Sinigrin
- Names: IUPAC name (Z)-N-[1-(β-D-glucopyranosylsulfanyl)but-3-en-1-ylidene]hydroxylamine-O-sulfonic acid

Identifiers
- CAS Number: Sinigrin: 534-69-0; K^{+} salt: 3952-98-5;
- 3D model (JSmol): Sinigrin: Interactive image; K^{+} salt: Interactive image;
- ChEBI: Sinigrin: CHEBI:79317;
- ChemSpider: Sinigrin: 4588961; K^{+} salt: 4576678;
- PubChem CID: Sinigrin: 5486549; K^{+} salt: 23684362;
- UNII: K^{+} salt: 50UM64RMBJ;

Properties
- Chemical formula: C_{10}H_{17}NO_{9}S_{2}
- Molar mass: 359.36 g·mol^{−1}

= Sinigrin =

Sinigrin or allyl glucosinolate is a glucosinolate that belongs to the family of glucosides found in some plants of the family Brassicaceae such as Brussels sprouts, broccoli, and the seeds of black mustard (Brassica nigra). Whenever sinigrin-containing plant tissue is crushed or otherwise damaged, the enzyme myrosinase degrades sinigrin to a mustard oil (allyl isothiocyanate), which is responsible for the pungent taste of mustard and horseradish. Seeds of white mustard, Sinapis alba, give a less pungent mustard because this species contains a different glucosinolate, sinalbin.

==Occurrence==
The compound was first reported in 1839, after its isolation from black mustard Brassica nigra, also known as Sinapis nigra, after which it was named. Sinigrin is now known to occur widely in other brassica families including Brassicaceae and Capparaceae.

==Structure==

E isomer (shown as anion)

The chemical structure of sinigrin had been established by 1930. This showed that it is a glucose derivative with β-D-glucopyranose configuration. It was unclear whether the C=N bond was in the Z (or syn) form, with sulfur and oxygen substituents on the same side of the double bond, or the alternative E form in which they are on opposite sides. The matter was settled by X-ray crystallography of its potassium salt in 1963. It is now known that all natural glucosinolates are of Z form.

==Synthesis==
===Biosynthesis===
Sinigrin is biosynthesised from the amino acid methionine in a multi-step pathway.

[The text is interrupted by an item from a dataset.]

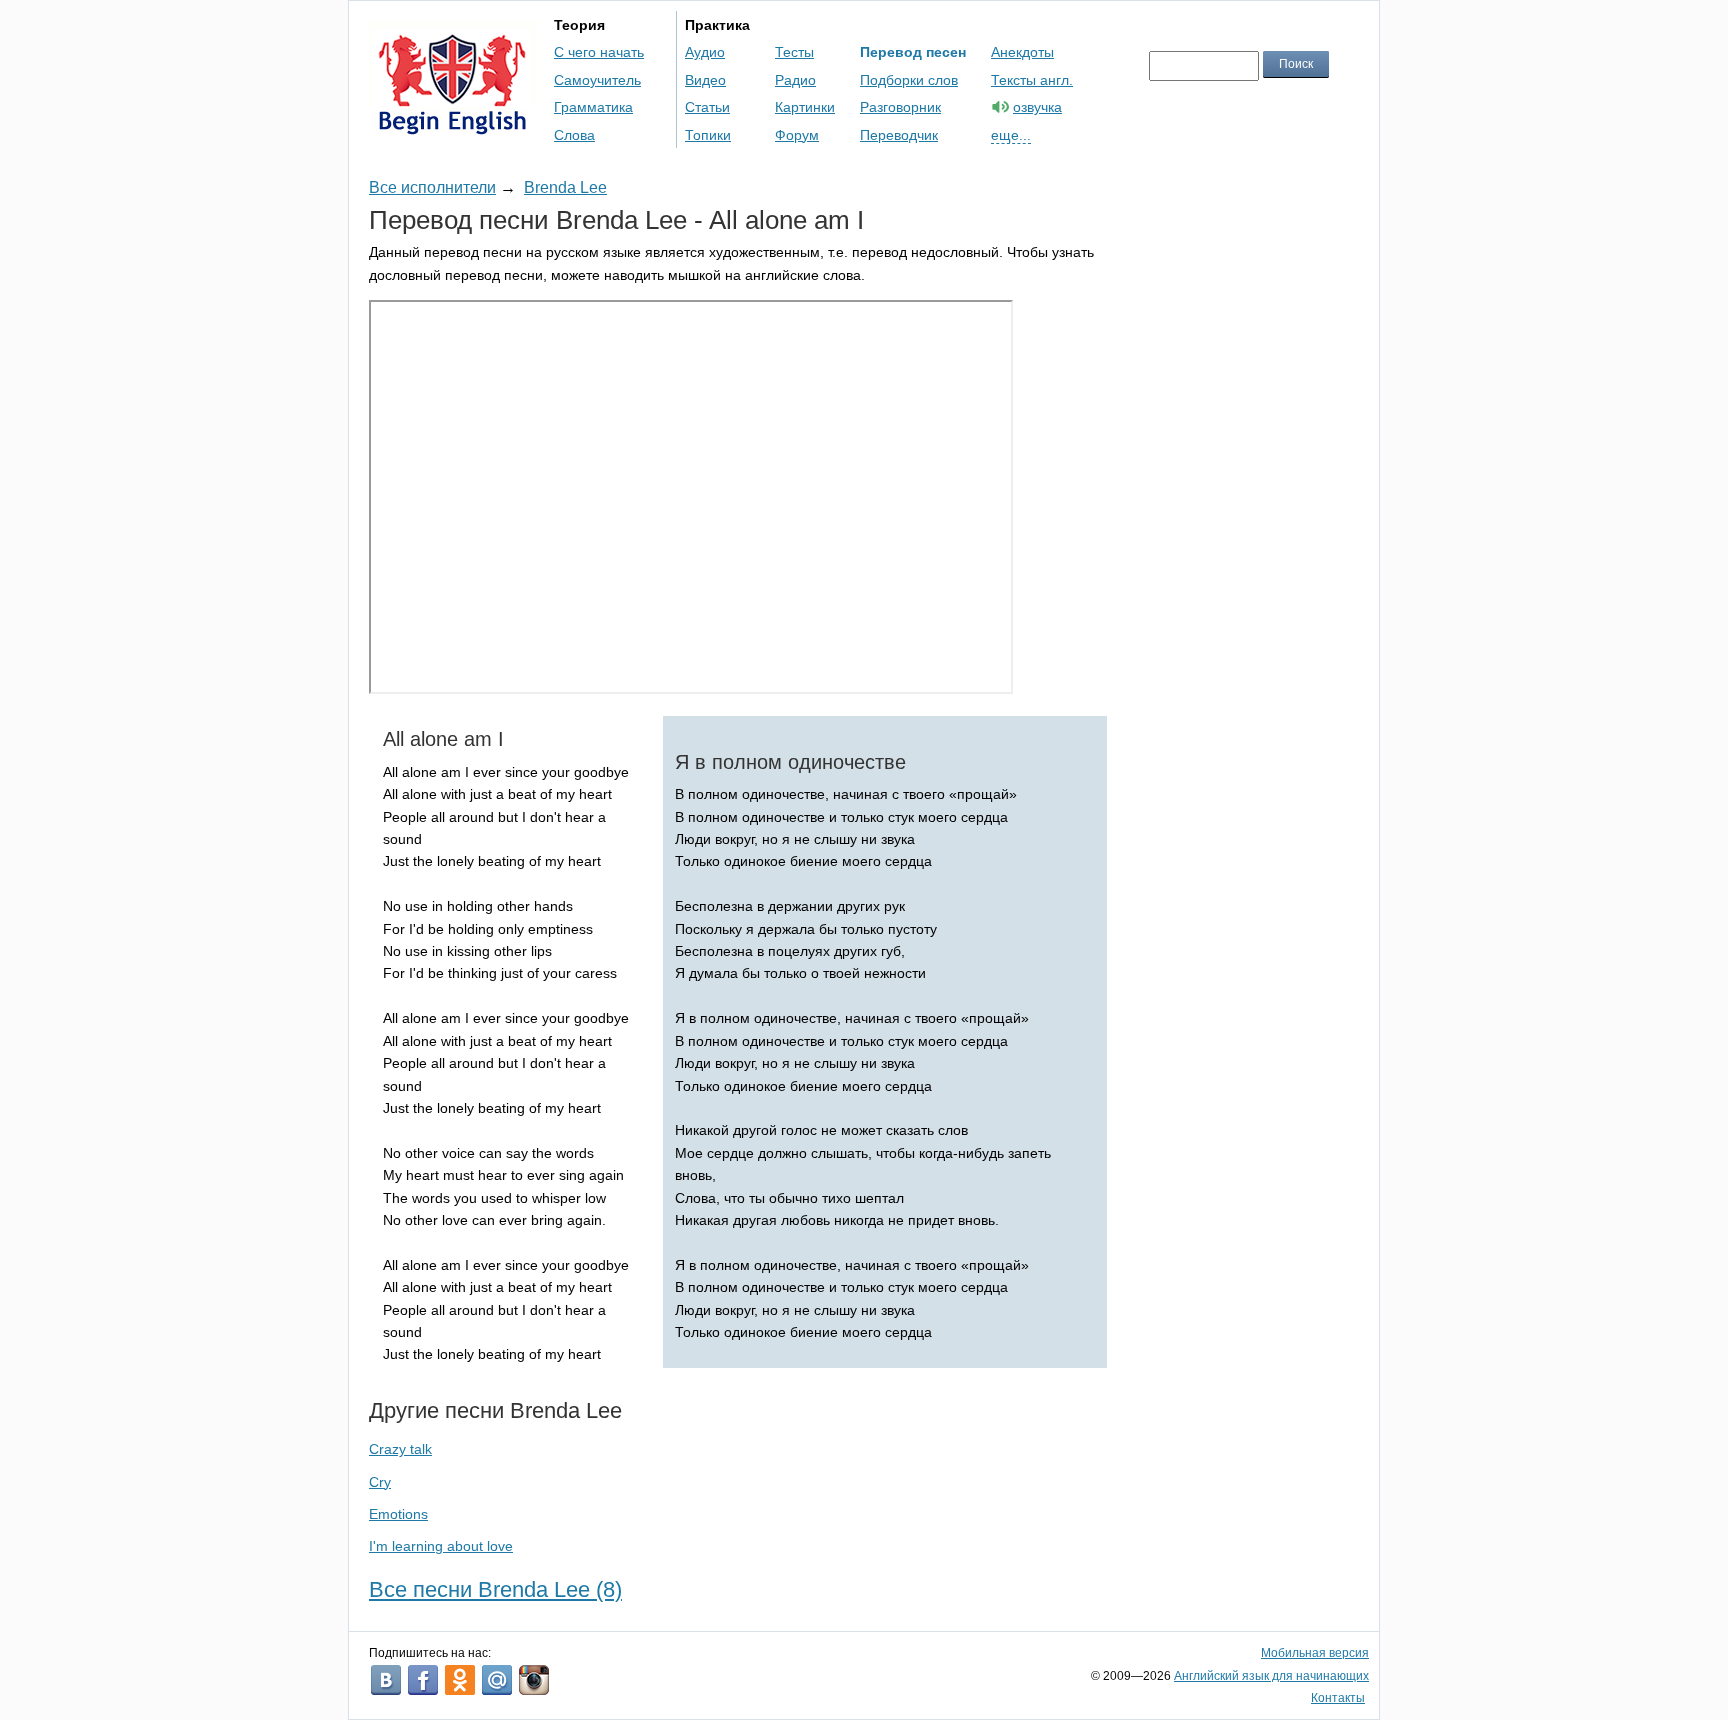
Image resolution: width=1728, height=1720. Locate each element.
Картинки (805, 107)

===Laboratory synthesis===
The first laboratory syntheses of sinigrin was published in 1965. Later work provided a more efficient route.

==Function==

The natural role of glucosinolates are as plant defense compounds. The enzyme myrosinase removes the glucose group in sinigrin to give an intermediate which spontaneously rearranges to allyl isothiocyanate, the compound responsible for the pungent taste of Dijon mustard. This is a reactive material which is toxic to many insect predators and its production is triggered when the plant is damaged. This effect has been called the mustard oil bomb. Singrin is also known to be allelopathic. At concentrations typically found in foods, the glucosinolates are not toxic to humans and can be useful flavor components.

Sinigrin is unusual among the glucosinolates because it is also known to be the natural precursor for other volatile compounds including epithionitrile, allyl cyanide and allyl thiocyanate.